The study found that the median ROI at liberal arts colleges is more than 25 percent above the median ROI of all colleges. To measure ROI, the authors used net present value (NPV), a measure the authors developed in an earlier study of ROI at more than 4500 institutions. NPV “can best be described as expected lifetime earnings minus the cost of going to college.” Using the 40-year NPV measurement, the authors were able to rank all schools with available data in terms of ROI. Harvey Mudd College had the highest 40-year NPV among liberal arts colleges at $1,851,000. For scale, Trinity’s ROI was found to be $1,335,000, while the median ROI among liberal arts colleges was $918,000.

While the study found that liberal arts colleges have high ROIs in general, they did exhibit greater variability in outcomes. For instance, the 25th percentile ROI for liberal arts colleges was almost exactly equivalent to the median ROI of all public colleges and universities while the 75th percentile ROI was just above $1 million, greater than most other types of colleges and universities.

This study also found that the ROIs at the most selective liberal arts were extremely high, almost comparable to that of doctoral universities with high research activity, indicating that liberal arts degrees are still valuable relative to other options.
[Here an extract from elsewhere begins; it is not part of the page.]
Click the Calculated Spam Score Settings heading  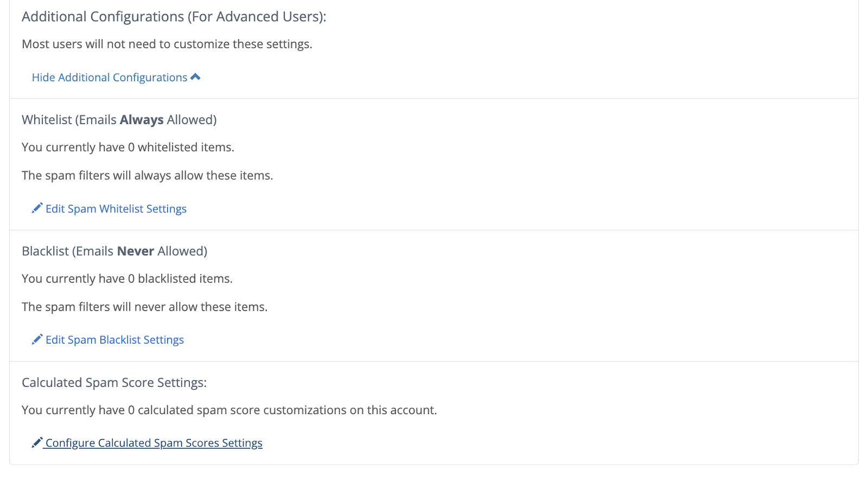(114, 383)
The study also examined other factors that are associated with ROI. For example, higher graduation rates were associated with higher ROIs at liberal arts colleges. Though there were some exceptions, this association held true for most liberal arts colleges studied. Another factor the study examined was the proportion of low-income students attending the college. Using the percentage of students receiving Pell Grants, the study found that “the lower the share of students who receive Pell Grants, the higher is that college’s ROI.

According to the study, geography also plays a key role in determining ROI, finding that “Colleges in regions where per capita earnings are greater have higher median ROIs than colleges in regions where per capita incomes are lower.” In other words, regions with higher incomes have colleges with higher ROIs. However, as the study notes, “Many of the small liberal arts colleges that are in financial danger or have closed are in New England.”